Aside from fighting for people’s right to access temporary accommodation, much of Shelter Scotland’s time pre-lockdown was taken up with opposing eviction orders. That too has largely been put on hold, with the Scottish Government’s emergency coronavirus legislation calling a halt to evictions for the time being. But with many cases already in the court system when the lockdown began, fears are rising among the users of Shelter’s legal service about what will happen when restrictions are relaxed.
“As it stands all eviction hearings are suspended, but we are expecting at some point for these cases to be dealt with remotely,” Ms McPhail says. “Eviction actions are the third most common type of civil action - there are around 12,000 a year - so there will be thousands of cases in the system. The Coronavirus Scotland Act was very welcome legislation from the Scottish Government because it says now is not the time for evictions to happen, but it doesn’t answer what should happen when those cases are heard.”
Shelter Scotland’s 12-strong legal team has fielded an increasing number of calls from suicidal clients since the lockdown began, the majority of whom fear being evicted because their already precarious financial situation has been exacerbated by the crisis. For Ms McPhail, the conversation about how homelessness should be dealt with in post-crisis Scotland must also focus on those people’s needs, including rethinking the use of evictions as a means of debt recovery.
“There’s been a necessary rapid response on all fronts, with courts suspending hearings and local authorities and social landlords putting measures in place, but now is the time to critically rethink the business as usual and I’d advocate having a human rights approach to housing,” she says. “We need to think more about [evictions being] the recovery of someone’s home rather than the recovery of heritable property. That’s perhaps controversial and not sympathetic to the situation social landlords find themselves in, but these are the big conversations we need to be having.
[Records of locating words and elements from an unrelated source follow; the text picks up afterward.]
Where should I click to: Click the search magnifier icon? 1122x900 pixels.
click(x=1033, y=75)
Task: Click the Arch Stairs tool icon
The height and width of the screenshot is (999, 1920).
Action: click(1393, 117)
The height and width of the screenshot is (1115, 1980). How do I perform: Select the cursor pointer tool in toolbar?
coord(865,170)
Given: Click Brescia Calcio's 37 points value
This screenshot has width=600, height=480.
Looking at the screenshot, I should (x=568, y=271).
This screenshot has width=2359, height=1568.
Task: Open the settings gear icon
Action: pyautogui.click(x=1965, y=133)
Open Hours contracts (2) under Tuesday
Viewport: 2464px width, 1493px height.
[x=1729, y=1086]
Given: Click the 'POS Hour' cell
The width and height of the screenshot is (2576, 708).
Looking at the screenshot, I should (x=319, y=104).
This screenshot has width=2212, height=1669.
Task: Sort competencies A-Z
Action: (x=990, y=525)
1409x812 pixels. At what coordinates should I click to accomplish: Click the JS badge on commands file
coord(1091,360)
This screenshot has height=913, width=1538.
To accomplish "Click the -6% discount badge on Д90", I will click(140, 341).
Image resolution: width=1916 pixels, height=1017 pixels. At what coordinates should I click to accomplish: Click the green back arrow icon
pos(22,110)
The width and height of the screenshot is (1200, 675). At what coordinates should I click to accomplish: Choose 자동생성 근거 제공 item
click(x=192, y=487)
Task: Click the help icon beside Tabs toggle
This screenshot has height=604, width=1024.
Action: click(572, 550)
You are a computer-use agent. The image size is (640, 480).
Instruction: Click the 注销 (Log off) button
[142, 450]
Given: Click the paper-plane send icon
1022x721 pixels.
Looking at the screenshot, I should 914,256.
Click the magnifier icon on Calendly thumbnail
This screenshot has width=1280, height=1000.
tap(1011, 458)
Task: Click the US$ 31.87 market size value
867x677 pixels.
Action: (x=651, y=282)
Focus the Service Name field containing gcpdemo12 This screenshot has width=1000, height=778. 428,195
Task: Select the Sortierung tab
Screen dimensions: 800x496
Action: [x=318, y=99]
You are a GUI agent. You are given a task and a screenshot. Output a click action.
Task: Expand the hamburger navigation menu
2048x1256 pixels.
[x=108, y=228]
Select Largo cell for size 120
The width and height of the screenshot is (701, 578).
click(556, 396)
“Where it’s a local authority landlord having to evict, you have to question whether it’s appropriate, necessary and proportionate given the economic cost and the human cost. We’re already operating in a system where homeless services are stretched - we can’t go back to normal, with people being turned away because there’s no accommodation available. We can’t allow those at the bottom of the pile to pay the price of this crisis.”
That, ultimately, is Ms McPhail’s biggest fear; that without proper intervention now, the most vulnerable in society, who were already leading precarious lives, will feel the impact of coronavirus long after the pandemic has been brought under control for the majority.
“I wouldn’t be surprised if in the weeks and months to come people have to choose to go back to work in unsafe conditions in order to live and pay rent,” she says. “That’s a choice not all of us will have to make. Is eviction the best way of tackling housing poverty? Is homelessness the price that people should have to pay for this crisis?”